Confused about how people with pre-existing conditions will fare under the AHCA? No need to panic.
The perversity of it all is that the legislation is properly understood as doing more to preserve the Obamacare regulation on pre-existing conditions than to undermine it. The legislation maintains a federal baseline of protection in such cases, and says only that states can apply for a waiver from it, provided that they abide by certain conditions meant to ensure that no one is left out in the cold.
Since these provisions only involve the individual insurance market, a small slice of the overall insurance picture (about 18 million are on the individual market), and merely make possible state waivers, they are inherently limited. You’re not affected if you get insurance through your employer (155 million people), or through Medicaid or Medicare.
You’re not affected if you live in a state that doesn’t request the waiver, a category that will certainly include every blue state and most red states, too.
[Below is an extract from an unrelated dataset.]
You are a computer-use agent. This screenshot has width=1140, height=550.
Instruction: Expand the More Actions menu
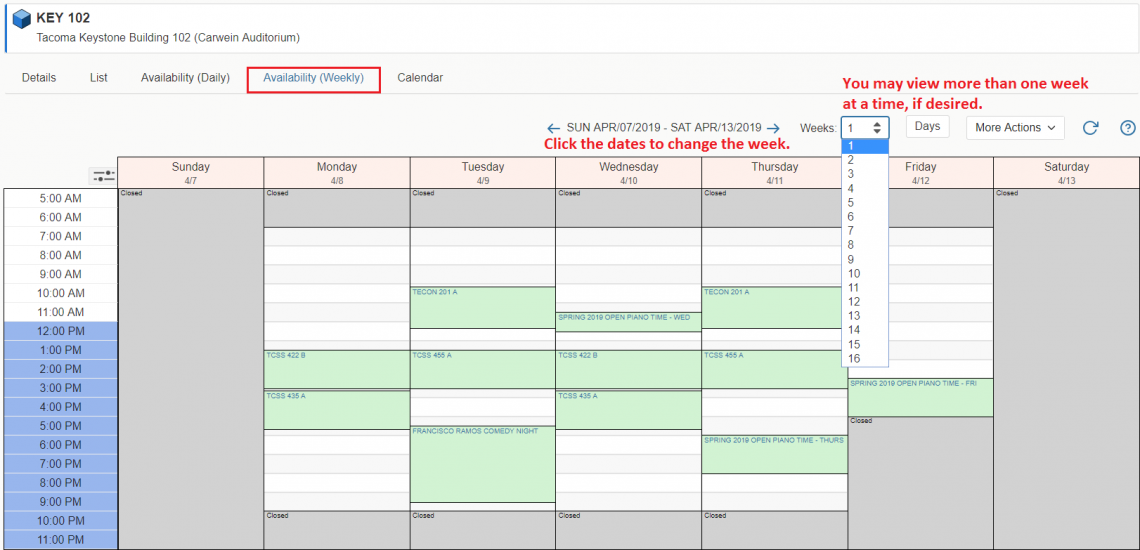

Even if you buy insurance on the individual market and live in a state that gets a waiver, you’re not affected if you’ve maintained insurance coverage continuously and not had a gap in coverage longer than 63 days.
By this point, we’re talking about a fraction of a fraction of a fraction of the population. If you do have a pre-existing condition in a waiver state and haven’t had continuous coverage, you can be charged more by your insurer only the first year. The state will have access to $8 billion in federal funds explicitly to ease the cost of your insurance, and the state must further have a high-risk pool or similar program to mitigate insurance costs for the sick.